A luta, no entanto, teve de prosseguir. O santo gasta engenho e agudeza, a par de um conhecimento profundo da Palavra de Deus, para levá‑los à verdadeira fé ou, pelo menos, para impedir que os que não estavam contagiados se manchassem com o lodo do erro. Na época de Agostinho o arianismo ainda não estava muito arreigado em África, o que eqüivale a dizer que não se tinha implantado. Afirmava‑se com a chegada dos vândalos. No entanto, nos últimos anos da sua vida teve de pôr‑se a escrever para sair ao encontro das afirmações de alguns arianos, não duvidando em desafiá‑los para debates públicos, na presença de pessoas que escreviam o que se dizia. Coisa que os hereges nem sempre achavam do seu agrado, ao ficar escrito o que afirmavam, perdiam a liberdade de mentir e declararem‑se vencedores, quando a realidade os declarava derrotados.

A obra de Agostinho é um esforço gigantesco para compreender o que já crê. A fé é o princípio, a compreensão é a meta aonde pretende chegar: "Crê para que possas entender". A fé é o degrau para chegar ao andar superior onde é possível conhecer o mistério íntimo de Deus. Esse Deus que invoca, ao qual dá graças e pede perdão nas Confissões; na Cidade de Deus, o Deus, meta e satisfação das aspirações do homem; de tudo que se encontre insatisfeito, quer dizer de todos; simplesmente, Deus.

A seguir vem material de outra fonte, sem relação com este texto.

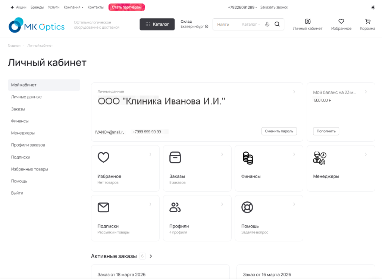Expand the Каталог search scope dropdown

pyautogui.click(x=251, y=25)
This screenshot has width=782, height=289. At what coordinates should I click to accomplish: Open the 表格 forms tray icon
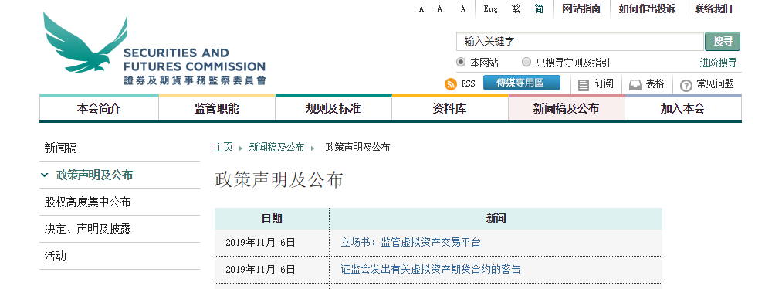(635, 85)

"Senhor meu e Deus meu, minha única esperança, ouve‑me para que não sucumba no desalento e deixe de te procurar. Anseie sempre pelo teu rosto com ardor. Dá‑me forças para a procura. Tu que fizeste que te encontrasse e me tens dado esperanças de um conhecimento mais perfeito. Diante de ti está a minha ciência e a minha ignorância; se me abres, recebe quem entra; se me fechas, abre ao que chama. Faz que me lembre de ti, te compreenda e te ame. Aumenta em mim estes dons até á minha completa reforma" (conclusão da obra).